Brown's Labour Party began to court them with an eye to staying in power with their support, but Clegg said he believed the Tories should be the first to try to form a government.
Clegg was elected Lib Dem leader in December 2007, just two years after he first entered parliament as lawmaker for Sheffield Hallam in northern England, and has always been ambitious.
He made a name for himself early on with his strong defence of civil liberties and by breaking a parliamentary taboo by openly criticising the war in Afghanistan.
His fervent support of the European Union and the euro and his international background has singled him out among British politicians, but his privileged past has also drawn comparisons with the Eton-educated Cameron.
Nicholas William Peter Clegg was born on January 7, 1967, and brought up in the affluent village of Chalfont St. Giles in Buckinghamshire, northwest of London, with two brothers and a sister.
His family history is exotic -- his mother is Dutch, having been born in Indonesia and held in a Japanese internment camp before she came to Britain aged 12, while his wealthy banker father is half-Russian.
His wife Miriam is a Spanish commercial lawyer. They married in 2000 and their children -- Antonio, Alberto and Miguel -- are all bilingual. Clegg himself speaks Dutch, French, German and Spanish.
Clegg's internationalism prompted the right-wing Daily Mail newspaper to question his Englishness and, citing a 2002 essay in which he said Britain had a "tenacious obsession" with World War II, to accuse him of being unpatriotic.
Clegg attended London's elite Westminster school alongside a young Helena Bonham Carter, the future Hollywood star.
He got into trouble as a 16-year-old there when he got drunk and set fire to a collection of rare cacti on a school trip to Munich.
He went on to study social anthropology at Cambridge University, where he starred in a play directed by future Oscar-winner Sam Mendes, who remains a friend.
He completed his education at the University of Minnesota and the College of Europe in Bruges, where he met his future wife, the "love of his life".
Before that, Clegg enjoyed the single life -- he told GQ magazine in a now notorious 2008 interview that he had slept with "no more than 30" women, earning him the nickname "Nick Clegg-over".
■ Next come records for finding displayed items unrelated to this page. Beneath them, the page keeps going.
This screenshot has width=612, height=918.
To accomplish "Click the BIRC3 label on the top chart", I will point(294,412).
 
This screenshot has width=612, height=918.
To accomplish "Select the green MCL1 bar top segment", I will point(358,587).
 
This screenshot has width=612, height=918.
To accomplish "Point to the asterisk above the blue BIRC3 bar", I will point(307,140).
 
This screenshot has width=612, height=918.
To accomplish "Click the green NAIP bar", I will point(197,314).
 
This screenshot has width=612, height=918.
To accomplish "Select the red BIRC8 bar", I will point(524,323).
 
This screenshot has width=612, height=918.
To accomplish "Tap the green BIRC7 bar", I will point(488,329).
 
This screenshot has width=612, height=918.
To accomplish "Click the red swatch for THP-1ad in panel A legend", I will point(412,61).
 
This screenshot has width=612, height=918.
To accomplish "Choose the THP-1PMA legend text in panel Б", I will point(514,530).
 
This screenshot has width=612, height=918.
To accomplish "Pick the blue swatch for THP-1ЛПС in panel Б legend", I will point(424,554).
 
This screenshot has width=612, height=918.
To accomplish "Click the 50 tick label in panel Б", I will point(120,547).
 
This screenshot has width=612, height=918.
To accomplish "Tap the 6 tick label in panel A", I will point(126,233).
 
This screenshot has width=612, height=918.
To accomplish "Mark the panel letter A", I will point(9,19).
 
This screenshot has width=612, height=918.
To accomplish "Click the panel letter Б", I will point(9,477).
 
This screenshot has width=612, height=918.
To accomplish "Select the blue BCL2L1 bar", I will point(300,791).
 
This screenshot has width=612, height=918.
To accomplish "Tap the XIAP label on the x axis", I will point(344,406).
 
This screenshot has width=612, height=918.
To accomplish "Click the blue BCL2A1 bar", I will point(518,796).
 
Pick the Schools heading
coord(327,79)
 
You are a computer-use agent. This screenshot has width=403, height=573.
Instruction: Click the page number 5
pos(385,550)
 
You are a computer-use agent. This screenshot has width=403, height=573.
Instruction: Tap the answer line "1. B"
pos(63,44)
Clegg was briefly a journalist and a political consultant before joining the European Commission where he worked for five years, including as senior aide to Commission vice president Leon Brittan, a Conservative.
He subsequently stood as a Liberal Democrat member of the European Parliament in 1999, a job he held until 2004.
At that point, finding the travelling too much for his young family, Clegg stood down and returned to England where he worked as a lecturer and a part-time lobbyist before joining parliament in 2005.